DATA SUPPLIED:

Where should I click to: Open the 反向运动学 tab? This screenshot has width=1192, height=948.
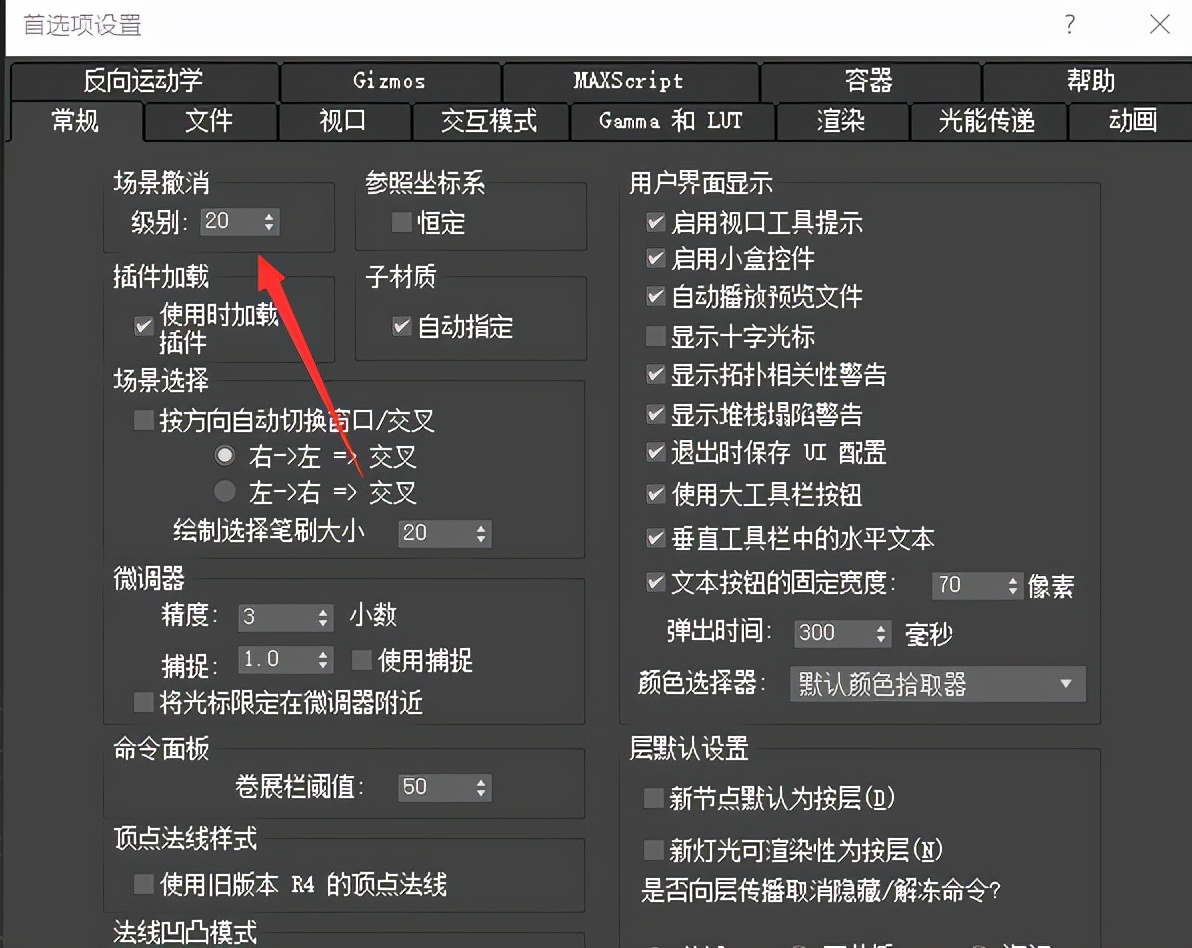pos(143,82)
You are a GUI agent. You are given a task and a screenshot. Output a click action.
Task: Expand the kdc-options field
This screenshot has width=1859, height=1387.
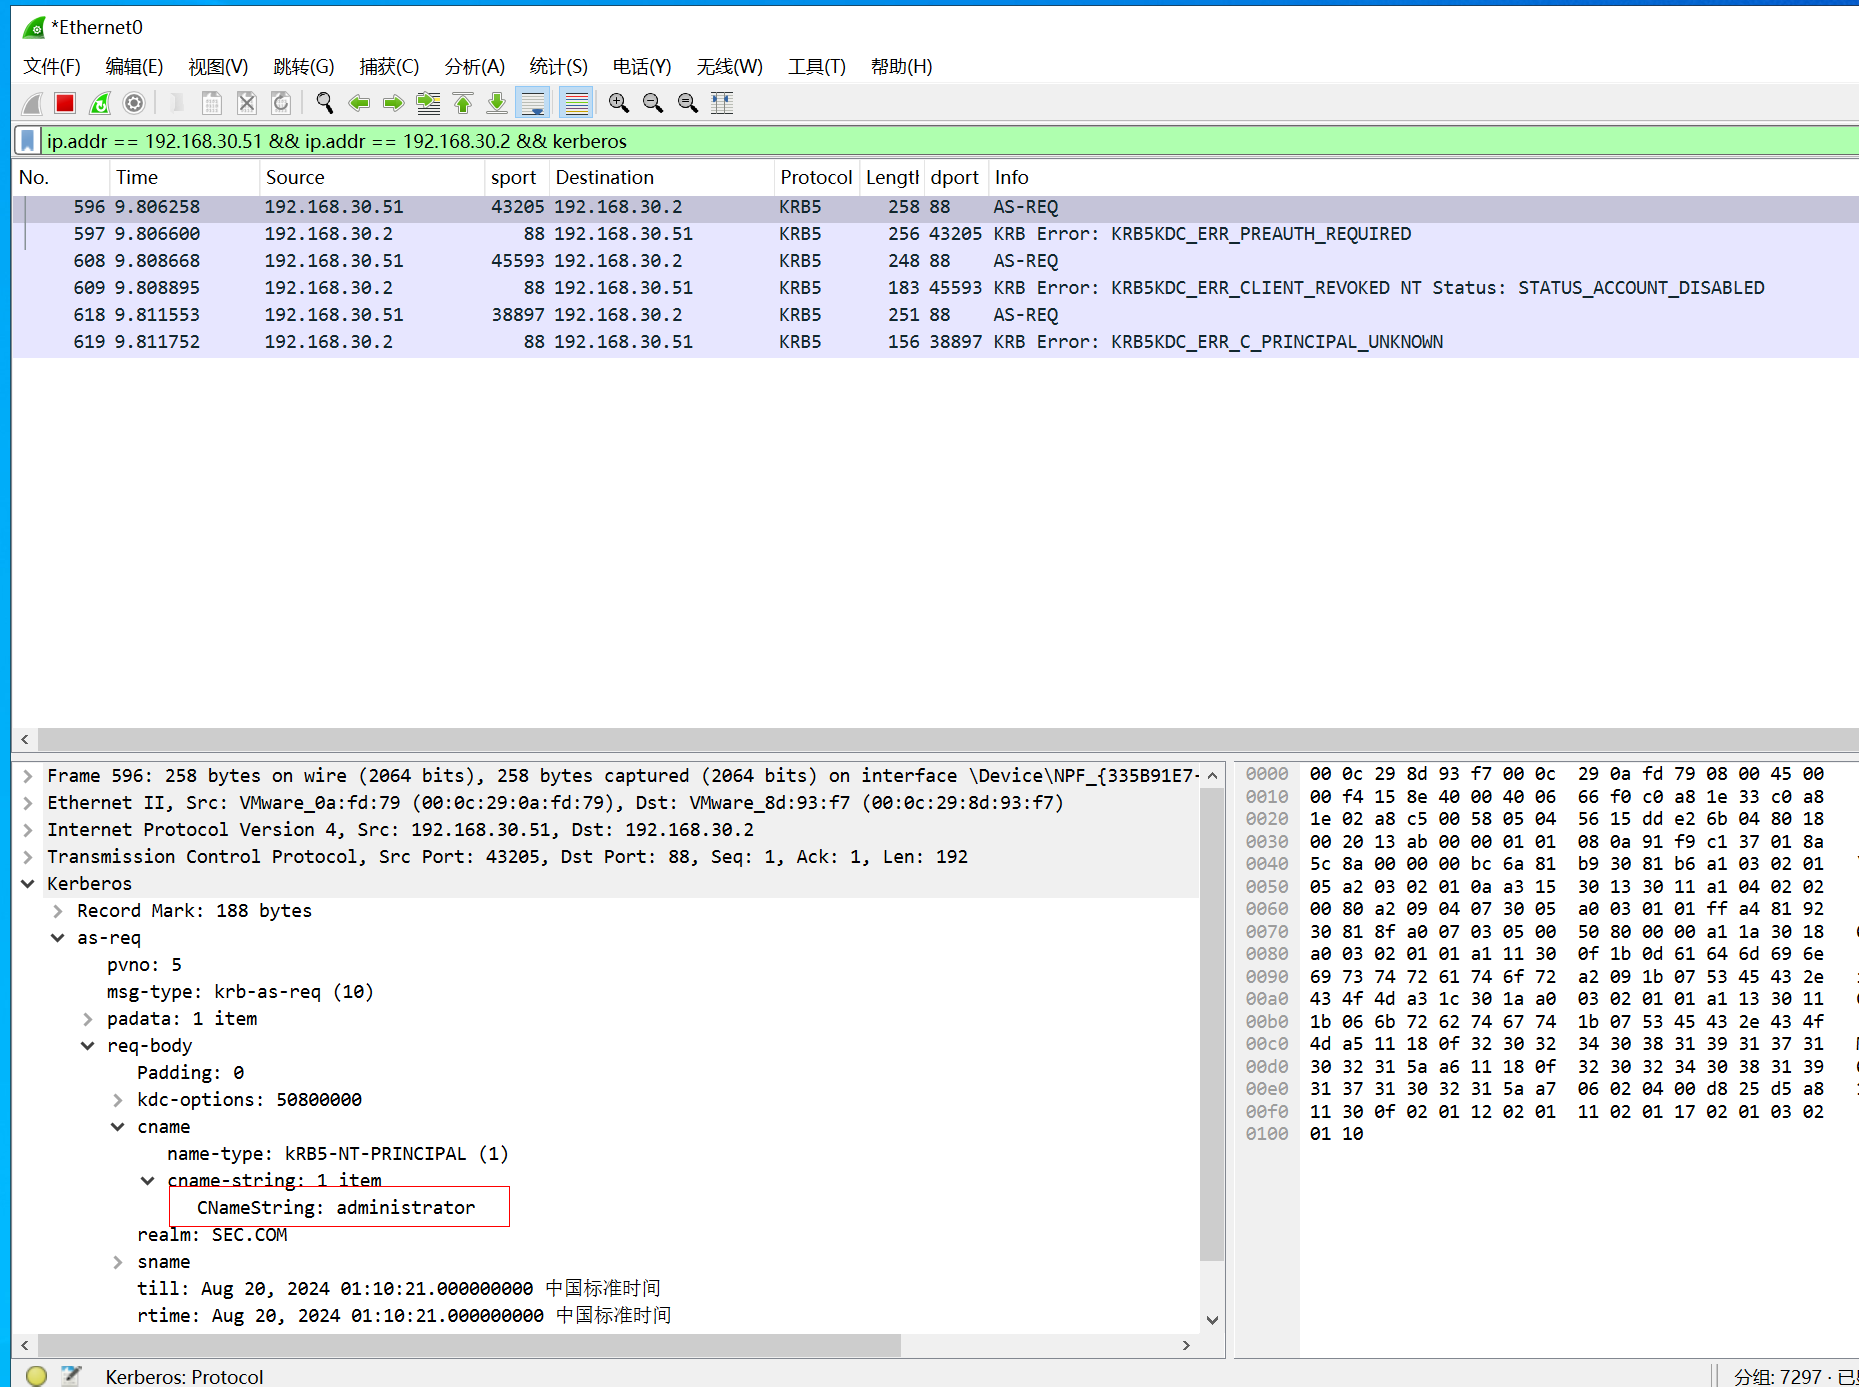pos(118,1100)
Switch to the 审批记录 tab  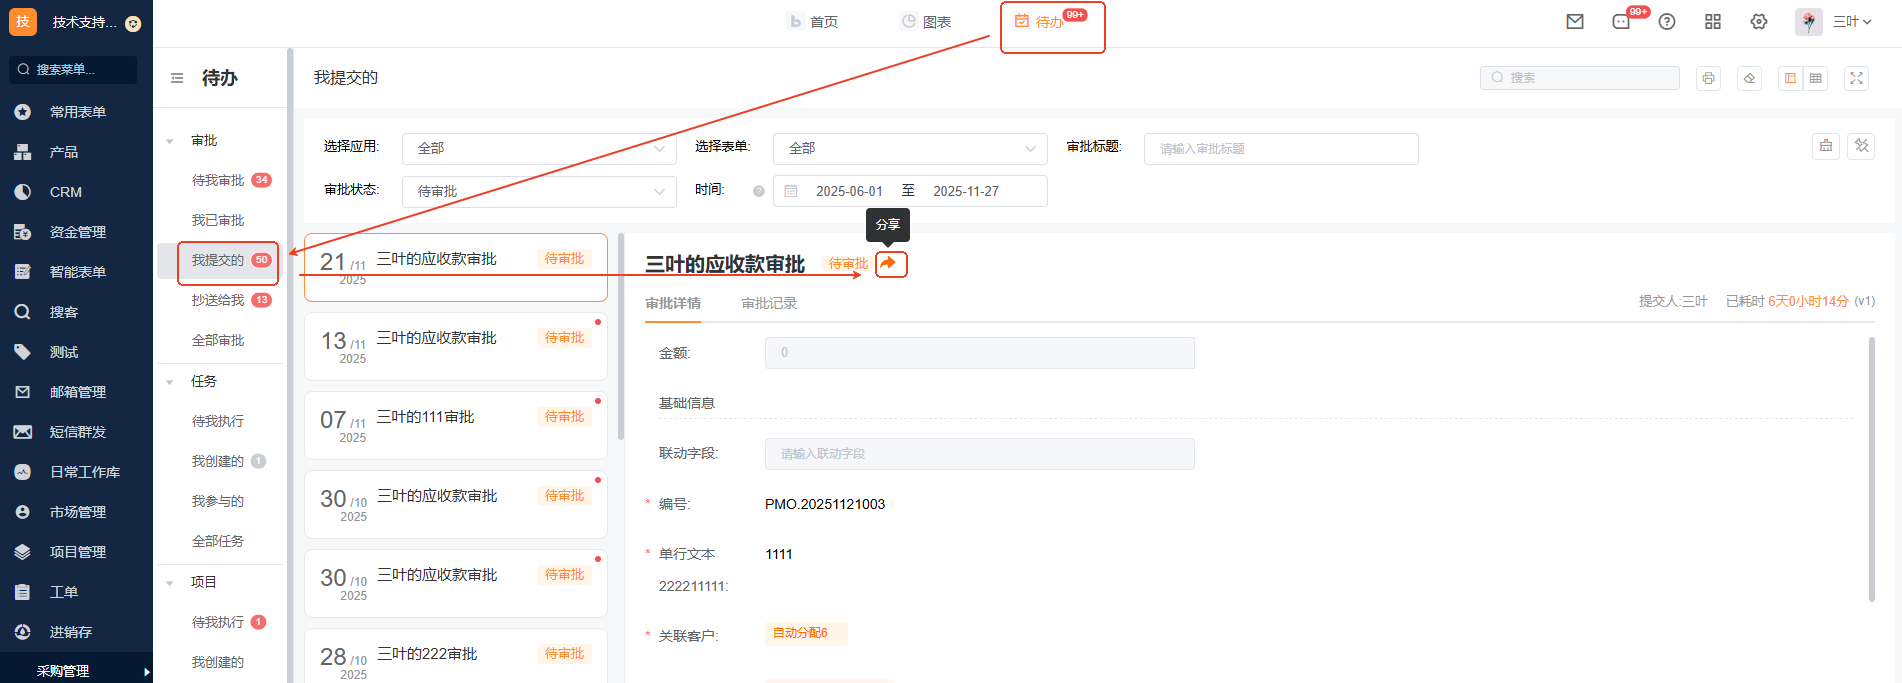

PROBLEM STATEMENT: Return the data exactly as it stands, minus the pictures.

RESPONSE BELOW:
Where should I click to: Open the 反向运动学 tab? This screenshot has width=1192, height=948.
pos(143,82)
You are a GUI agent. You are given a task and a screenshot. Output a click action.
Task: Expand the kdc-options field
This screenshot has width=1859, height=1387.
pos(118,1100)
Switch to the 审批记录 tab  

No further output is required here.